Don’t Be A GPS Coach

To coach is to live.

Not just spouting numbers, delivering launch angles and iPad information – but to really coach the game of baseball is what it is all about.

Dave Turgeon, who was a Double-A manager not too long ago and was in pro ball for decades, had to leave the world of major league organizations to find what his baseball soul needed.

He couldn’t be happier where he has landed as the National Team Head Baseball Coach at IMG Academy, coaching 17-year-olds and 18-year-olds, juniors and seniors, including top of the draft talent like Elijah Green, a five-tool prospect.

This is salt of the earth coaching, not what he has labeled “GPS coaching”.
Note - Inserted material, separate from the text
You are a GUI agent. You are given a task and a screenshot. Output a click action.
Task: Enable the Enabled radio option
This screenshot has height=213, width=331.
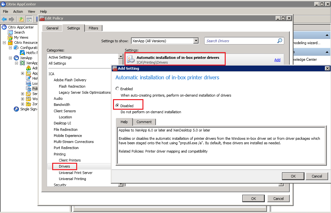tap(117, 89)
Real coaching involves giving the player space to learn and to make necessary adjustments. Turgeon learned through the years not to over-coach and as he says: “This is not science, but it is art. I believe self-discovery with a guide on the side is balance; structure and space needs a balance.’’

Baseball remains an art as much as they want to turn it into a science project. Never forget that.

By offering balance, Turgeon says, “we can create problem-solvers on the field. A good baseball player is a problem-solver.’’

Isn’t that exciting to hear?

“They trust me to go impact and set this culture up the way they want it to be seen. They want to see guys playing the game the right way, playing it hard, playing it smart…’’

It is not just about taking a card out of your cap that tells you where to play. It’s not just about numbers. It’s about solving baseball problems and making the necessary adjustments. Coaching players that aspect of the game has made the game fresh and fun again for Turgeon, who also writes a blog for USA Baseball on exactly that and you can find on his Twitter @davidturgeon45 and USAbdevelops.com.

At every age players can continue to develop.

This is the kind of coach you want as a player. Learn to be a problem-solver. Don’t be a robot.

Turgeon had to learn by going through the meat grinder of professional baseball and the strikeout or home run game that MLB has become. That was all part of the learning process for Turgeon that sent him on this path to success and that is why he is The Story this week.

Turgeon has had the opportunity to go back to several different major league organizations this year but made the choice to stay right where he is at.


“Because I get to coach the game to these young men in its purest form,’’ Turgeon told BallNine. “In its fundamental form and I have lots of great coaches around me and resources to do that with and don’t get me wrong, we have all the data, we have all the tricks in the tool belt and all that stuff and every so often we break it out if we think it can help a guy, but it is not one size fits all.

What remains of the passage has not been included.